## PROBLEM DETAILS
Below are records; count the lines that hold the string "badge" and give only the count.

## DATA IN THIS EXERCISE
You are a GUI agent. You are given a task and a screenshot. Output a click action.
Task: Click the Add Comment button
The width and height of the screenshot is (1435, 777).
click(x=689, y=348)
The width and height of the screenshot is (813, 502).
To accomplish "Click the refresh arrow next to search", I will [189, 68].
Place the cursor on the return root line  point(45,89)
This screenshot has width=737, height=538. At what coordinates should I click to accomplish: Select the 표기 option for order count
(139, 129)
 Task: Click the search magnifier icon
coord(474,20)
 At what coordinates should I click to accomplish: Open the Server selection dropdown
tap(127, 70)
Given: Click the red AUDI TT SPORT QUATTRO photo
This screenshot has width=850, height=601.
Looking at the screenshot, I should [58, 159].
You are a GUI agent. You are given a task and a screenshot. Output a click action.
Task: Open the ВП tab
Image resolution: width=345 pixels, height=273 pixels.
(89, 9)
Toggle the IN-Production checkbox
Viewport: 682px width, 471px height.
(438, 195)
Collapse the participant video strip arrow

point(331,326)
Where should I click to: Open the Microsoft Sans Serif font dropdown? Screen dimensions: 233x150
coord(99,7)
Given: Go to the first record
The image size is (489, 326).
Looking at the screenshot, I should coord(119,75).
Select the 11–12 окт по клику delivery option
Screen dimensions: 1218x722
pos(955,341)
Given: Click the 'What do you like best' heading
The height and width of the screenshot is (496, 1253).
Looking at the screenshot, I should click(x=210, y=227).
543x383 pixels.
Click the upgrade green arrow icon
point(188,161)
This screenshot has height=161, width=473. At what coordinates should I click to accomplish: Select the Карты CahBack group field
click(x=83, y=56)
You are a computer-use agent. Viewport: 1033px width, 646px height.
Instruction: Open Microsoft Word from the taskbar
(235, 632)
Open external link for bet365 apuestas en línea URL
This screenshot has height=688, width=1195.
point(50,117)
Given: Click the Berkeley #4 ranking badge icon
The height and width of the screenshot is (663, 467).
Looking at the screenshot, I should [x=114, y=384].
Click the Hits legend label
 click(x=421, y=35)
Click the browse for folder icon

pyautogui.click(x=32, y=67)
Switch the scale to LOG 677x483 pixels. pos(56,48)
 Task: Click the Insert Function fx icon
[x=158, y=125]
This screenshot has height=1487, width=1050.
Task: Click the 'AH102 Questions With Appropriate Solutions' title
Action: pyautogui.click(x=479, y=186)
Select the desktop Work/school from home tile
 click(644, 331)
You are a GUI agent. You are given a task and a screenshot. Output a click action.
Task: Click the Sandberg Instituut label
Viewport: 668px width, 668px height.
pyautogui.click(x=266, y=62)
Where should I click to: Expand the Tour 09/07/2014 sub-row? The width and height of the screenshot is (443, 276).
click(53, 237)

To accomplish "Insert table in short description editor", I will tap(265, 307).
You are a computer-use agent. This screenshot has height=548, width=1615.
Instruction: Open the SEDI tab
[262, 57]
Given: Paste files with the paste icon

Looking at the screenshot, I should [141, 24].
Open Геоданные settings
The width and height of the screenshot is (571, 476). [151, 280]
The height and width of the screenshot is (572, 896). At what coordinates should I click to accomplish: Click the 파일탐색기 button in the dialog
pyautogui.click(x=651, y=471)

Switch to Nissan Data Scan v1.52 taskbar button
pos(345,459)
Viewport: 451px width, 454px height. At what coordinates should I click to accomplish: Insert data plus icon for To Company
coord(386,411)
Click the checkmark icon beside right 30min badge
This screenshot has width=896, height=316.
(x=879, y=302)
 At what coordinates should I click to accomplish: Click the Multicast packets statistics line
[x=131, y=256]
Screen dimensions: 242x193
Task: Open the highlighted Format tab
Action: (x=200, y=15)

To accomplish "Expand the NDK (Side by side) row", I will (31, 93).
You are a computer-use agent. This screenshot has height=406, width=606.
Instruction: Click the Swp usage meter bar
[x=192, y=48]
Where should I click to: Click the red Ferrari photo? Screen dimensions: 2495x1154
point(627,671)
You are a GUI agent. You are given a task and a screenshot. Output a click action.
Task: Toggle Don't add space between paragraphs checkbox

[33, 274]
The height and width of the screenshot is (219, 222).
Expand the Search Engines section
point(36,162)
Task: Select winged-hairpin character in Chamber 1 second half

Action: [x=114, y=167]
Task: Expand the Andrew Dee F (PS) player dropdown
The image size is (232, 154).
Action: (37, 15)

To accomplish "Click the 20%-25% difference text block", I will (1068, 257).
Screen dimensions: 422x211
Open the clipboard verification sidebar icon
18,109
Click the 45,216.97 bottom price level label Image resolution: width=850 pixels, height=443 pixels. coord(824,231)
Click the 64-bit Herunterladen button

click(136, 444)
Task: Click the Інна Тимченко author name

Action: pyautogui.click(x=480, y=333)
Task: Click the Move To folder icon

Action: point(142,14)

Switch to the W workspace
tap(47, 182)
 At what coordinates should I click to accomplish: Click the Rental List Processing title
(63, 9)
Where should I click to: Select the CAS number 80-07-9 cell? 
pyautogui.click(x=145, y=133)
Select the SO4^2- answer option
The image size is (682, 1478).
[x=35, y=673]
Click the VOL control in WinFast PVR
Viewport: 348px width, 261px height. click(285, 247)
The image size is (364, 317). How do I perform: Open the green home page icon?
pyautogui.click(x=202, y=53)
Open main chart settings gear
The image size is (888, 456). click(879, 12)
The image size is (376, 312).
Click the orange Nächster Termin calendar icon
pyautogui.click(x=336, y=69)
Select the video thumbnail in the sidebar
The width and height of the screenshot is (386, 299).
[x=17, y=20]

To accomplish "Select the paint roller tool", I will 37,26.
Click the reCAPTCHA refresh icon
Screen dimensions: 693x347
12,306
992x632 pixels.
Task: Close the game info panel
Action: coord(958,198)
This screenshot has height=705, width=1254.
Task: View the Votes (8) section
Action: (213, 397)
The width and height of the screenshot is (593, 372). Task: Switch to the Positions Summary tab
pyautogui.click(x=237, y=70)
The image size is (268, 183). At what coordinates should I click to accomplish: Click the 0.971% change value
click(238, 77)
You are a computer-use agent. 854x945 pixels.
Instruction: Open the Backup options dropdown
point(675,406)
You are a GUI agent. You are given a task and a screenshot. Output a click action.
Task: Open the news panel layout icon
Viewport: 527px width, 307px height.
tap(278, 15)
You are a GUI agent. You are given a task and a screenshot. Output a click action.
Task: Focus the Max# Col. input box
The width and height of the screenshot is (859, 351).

## RESPONSE TO THE EXERCISE
2